Stimmt es wirklich, daß „die Zufriedenen“ nichts mehr hören wollen von „den Unzufriedenen“? Finden die Zufriedenen es tatsächlich richtig, den Druck auf die sogenannten Verweigerer zu erhöhen?
Wenn das zutrifft, dann stellt die Mehrheit angeblich eine wesentliche Errungenschaft unserer Demokratien in Frage. Die Fähigkeit beruht darauf, verschiedene Ansichten miteinander zu versöhnen und in Einklang zu bringen.
Ist das Interesse am Erhalt dieser hohen, wenn nicht höchsten Errungenschaft in den letzten Monaten wirklich so rapide gesunken?
Ich glaube das nicht. Allerdings übergeht die Politik die Meinungsbildung und mißachtet damit die Fähigkeit unserer Gesellschaft auf Basis der Verhandlung zu einer Lösung zu finden, die auch Andersdenkende umfasst.
Zum Klärung der Fragestellung, ob eine Impfpflicht im Ergebnis irgendetwas bringt, gibt es Studien über Studien und Zahlen über Zahlen, die die Dinge ins Verhältnis setzen und Vertrauen herstellen können, daß alles in allem bei einer bereits hohen Impfquote die Restrisiken annehmbar sind.
Vergessen wir eines nicht: Die Krise, die wir im Moment in den Vordergrund stellen, ist die kleine Krise. Wir haben sie nolens volens angenommen. Und wir sollten nicht aufgrund von Informationsüberfluss aufhören diese Krise zu verhandeln.
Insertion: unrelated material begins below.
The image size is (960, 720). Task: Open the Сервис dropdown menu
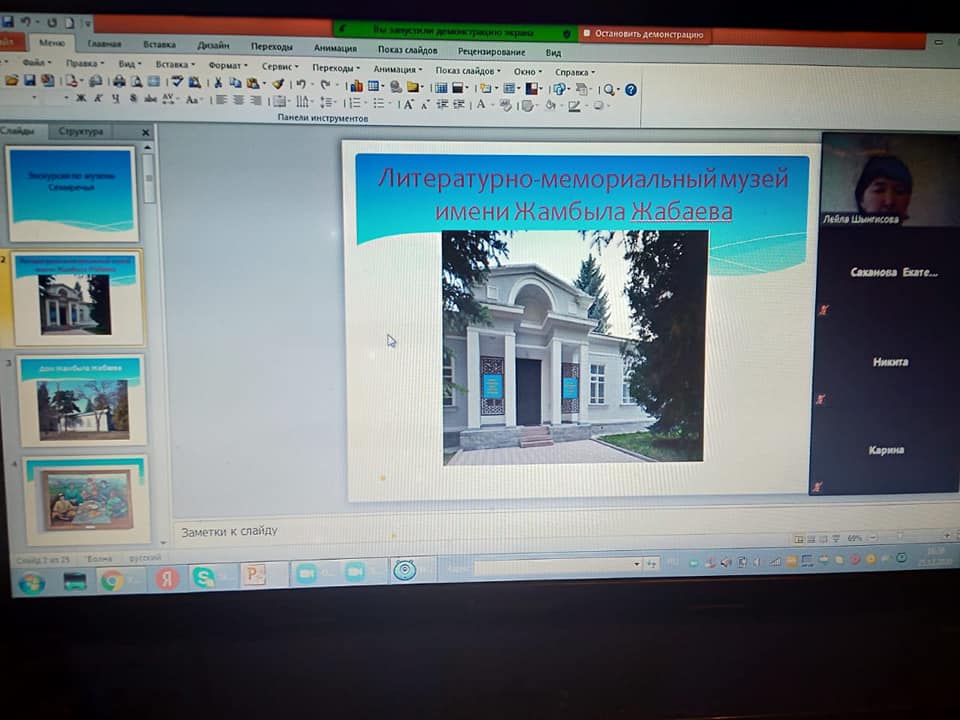[x=280, y=67]
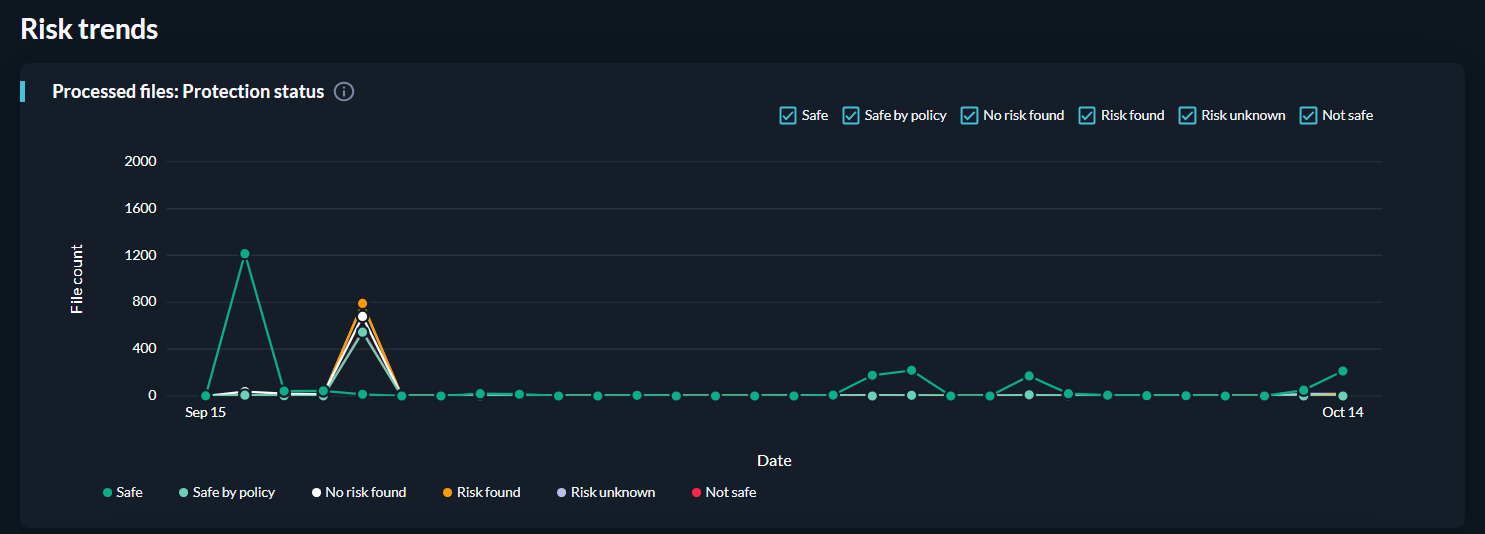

Denn wie sollen wir die viel größere Krise, die vor uns steht, wie sollen wir die Klimakrise aktiv bewältigen, wenn wir schon in dieser ‚kleinen‘ Krise die Nerven wegwerfen? Wir können und sollten sehen, daß das politische Agieren hilflos und unangebracht ist und durch Dirigismus das Zerbrechen unserer gesellschaftlichen Konsensfähigkeit beschleunigt wird. Das ist definitiv kontraproduktiv und nicht zukunftsfähig.
Wir bleiben als Gesellschaft nur handlungsfähig, wenn wir weiterhin in der Lage sind auf Andersdenkende zuzugehen und sie, ohne sie umstimmen zu müssen, mitnehmen. Diese Idee des Miteinanders ist auch heute vorhanden. Wir müssen sie allerdings bereits jetzt äußern und uns solidarisch mit den Ungeimpften zeigen. Genau so müssen wir uns in Zukunft solidarisch mit den wenigen erklären, die zB. weiterhin ein altes Auto fahren, um über die Runden kommen zu können.
In diesen und den weiteren Jahren braucht es diesen Zusammenhalt. Das gelingt nur, wenn wir aufhören zu glauben, daß jemand verantwortlich ist für uns und die Dinge richten wird. Es wird niemand richten. Niemand kann Probleme dieser Größenordnung richten. Wir wissen, daß die politisch Verantwortlichen überfordert sind mit diesen Krisen und können es ihnen nicht verdenken. Wir sollten auf die Straße treten mit der Offenheit und dem Glauben an unsere Veränderbarkeit und unsere Wirksamkeit und dem Wir-Gefühl Ausdruck geben!
In diesem Sinne Euch allen gute Energien für dieses für uns alle sehr wichtige Jahr 2022.